Human rights scholar Deborah Weissman presents Stetson’s Wm. Reece Smith Jr. Distinguished Lecture on Jan. 24 in St. Petersburg

Deborah Weissman. Photo courtesy University of North Carolina at Chapel Hill.

Distinguished Professor of Law and human rights scholar and advocate Deborah Weissman presents Stetson University’s Wm. Reece Smith Jr. Distinguished Lecture at 6 p.m. on Jan. 24 at the BridgePoint Church, formerly Mirror Lake Lyceum,737 Third Ave. N. in downtown St. Petersburg.

Weissman has focused her past two decades of teaching and scholarship on human rights, immigration, gender violence, and the idea of the lawyer as public citizen. Her current work addresses state and federal responsibility for the use of torture, and focuses on the CIA’s extraordinary rendition and torture program carried out by private contractors as well as government agencies in violation of state, federal, and international law. 

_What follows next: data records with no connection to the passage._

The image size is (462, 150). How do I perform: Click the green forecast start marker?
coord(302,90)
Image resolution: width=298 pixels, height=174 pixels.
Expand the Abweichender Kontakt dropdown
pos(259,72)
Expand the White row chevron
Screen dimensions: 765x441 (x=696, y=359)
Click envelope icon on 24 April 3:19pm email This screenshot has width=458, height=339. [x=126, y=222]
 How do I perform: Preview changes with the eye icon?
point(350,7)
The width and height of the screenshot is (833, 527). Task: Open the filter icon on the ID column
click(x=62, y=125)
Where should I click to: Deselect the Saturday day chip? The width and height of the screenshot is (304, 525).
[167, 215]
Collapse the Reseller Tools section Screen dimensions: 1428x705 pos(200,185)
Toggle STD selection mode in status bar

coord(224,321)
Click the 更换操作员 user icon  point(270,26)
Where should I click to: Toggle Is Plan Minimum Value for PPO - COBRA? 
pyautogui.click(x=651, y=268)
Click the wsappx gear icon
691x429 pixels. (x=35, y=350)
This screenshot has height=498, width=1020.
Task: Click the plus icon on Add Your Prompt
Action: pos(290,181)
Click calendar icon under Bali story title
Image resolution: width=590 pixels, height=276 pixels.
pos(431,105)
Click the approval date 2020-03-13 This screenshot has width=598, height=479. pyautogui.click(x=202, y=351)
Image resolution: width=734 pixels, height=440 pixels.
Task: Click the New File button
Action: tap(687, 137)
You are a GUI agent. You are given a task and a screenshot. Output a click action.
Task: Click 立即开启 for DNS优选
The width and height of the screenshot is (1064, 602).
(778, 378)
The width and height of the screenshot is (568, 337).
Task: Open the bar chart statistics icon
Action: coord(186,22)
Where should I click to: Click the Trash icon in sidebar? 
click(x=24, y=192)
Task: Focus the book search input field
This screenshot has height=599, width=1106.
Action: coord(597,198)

Weissman is the Reef C. Ivey II Distinguished Professor of Law at the University of North Carolina at Chapel Hill. Prior to teaching, she litigated in the areas of labor, immigration, and civil rights law in state and federal courts and served as executive director of Legal Services of North Carolina.

The Wm. Reece Smith Jr. Distinguished Lecture is funded by a generous gift of the Joy McCann Foundation.